In fact, when looking solely at box office data in relation to the shutdown of Megaupload, described by the movie industry as a major piracy source, the data still failed to show any positive effects, and may have had a negative effect on revenue.
"Evaluating across all control countries, all treatment countries, and all countries together, no evidence of an increase in box office is observed after this date. In fact, as observed by Peukert et al.(2015), there is actually slight evidence of a decline in box office revenues after this date," the paper reads.
Trying to explain the conclusions, Dr. McKenzie theorizes that either the "catch rate" of these warning regimes was too low to have an effect on piracy, or that pirates simply found another source of piracy that wasn't being monitored by these regimes.

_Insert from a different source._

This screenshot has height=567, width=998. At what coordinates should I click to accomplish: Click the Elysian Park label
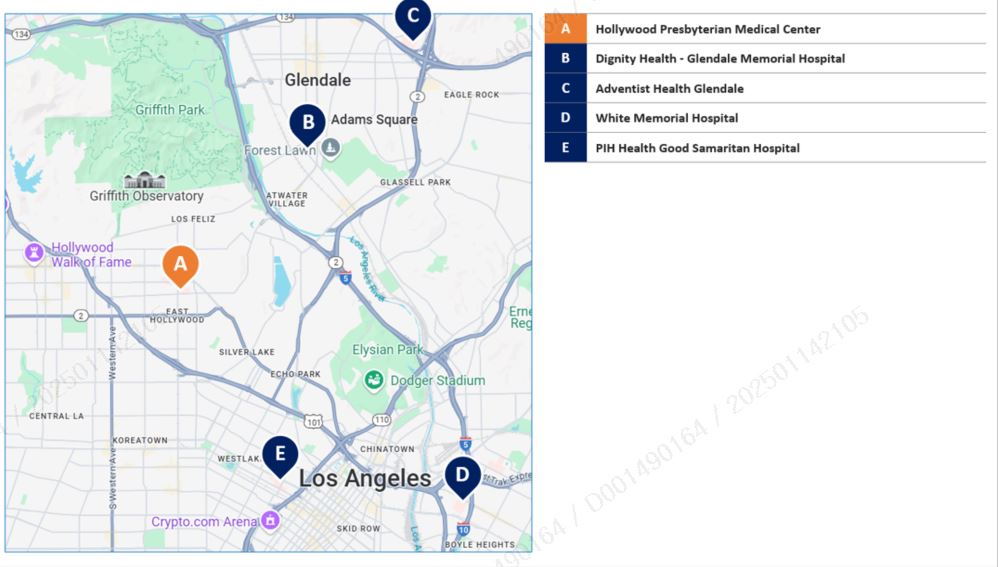pyautogui.click(x=388, y=350)
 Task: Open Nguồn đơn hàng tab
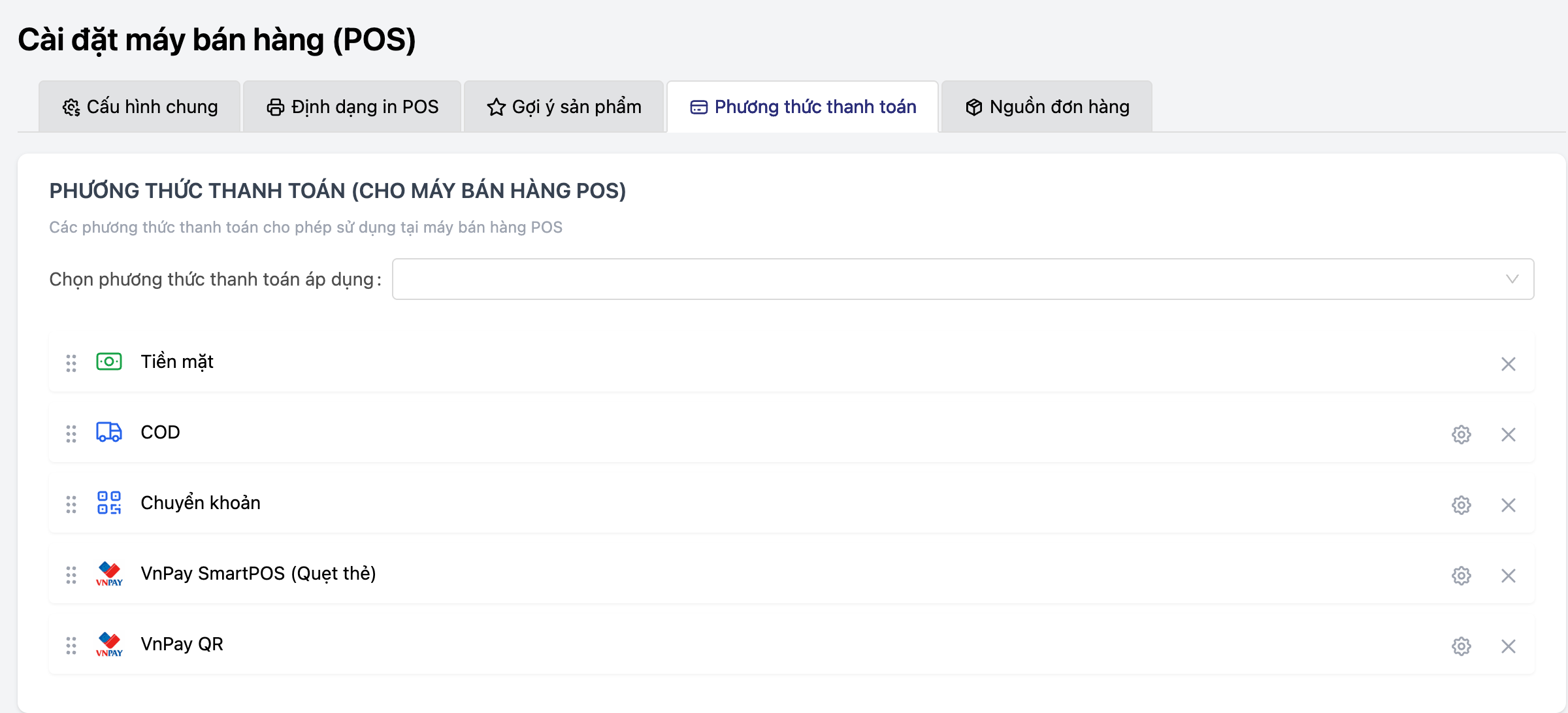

Meanwhile, torrent news website TorrentFreak has reported on the most pirated movies of 2016, and 'Deadpool' led the charge.
It was followed by 'Batman v Superman: Dawn of Justice,' 'Captain America Civil War,' 'Star Wars The Force Awakens,' 'X-Men Apocalypse,' 'Warcraft,' 'Independence Day: Resurgence,' 'Suicide Squad,' 'Finding Dory,' and 'The Revenant'.

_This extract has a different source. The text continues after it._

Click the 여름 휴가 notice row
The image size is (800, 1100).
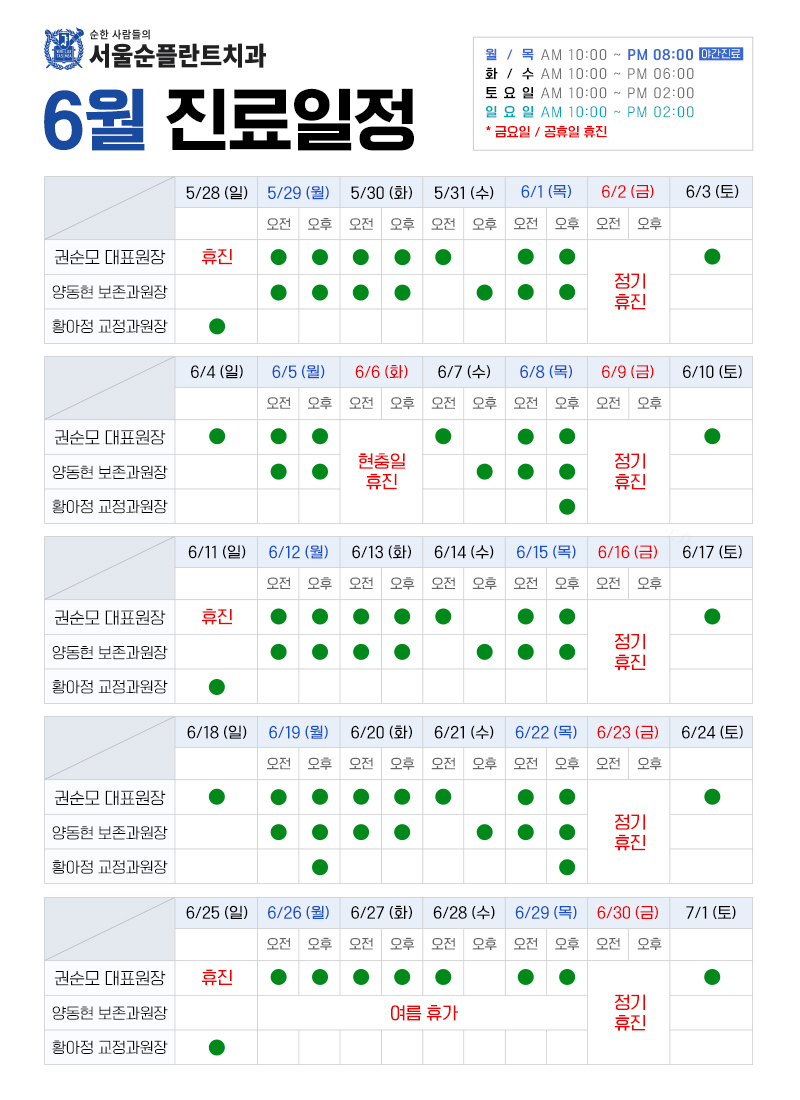[423, 1013]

The list does not appear to correlate with actual box office takings from 2016. According to Box Office Mojo, the most popular movie of 2016 was 'Finding Dory', followed by 'Rogue One: A Star Wars Story', which has yet to have a good quality pirated version available to download. Films that made the box office top 10 and not the piracy top 10 include 'Rogue One: A Star Wars Story' (2nd place), 'The Secret Life of Pets' (4th), 'The Jungle Book' (5th), 'Zootopia' (7th), and 'Doctor Strange' (10th place).
As TorrentFreak surmises, the piracy list appears to be dominated by "geeky" films, which might be a reflection of the demographic of pirates. Also, some films in the box office top 10 are not yet available on DVD and Blu-ray, the release of which is usually when top quality pirated downloads become available.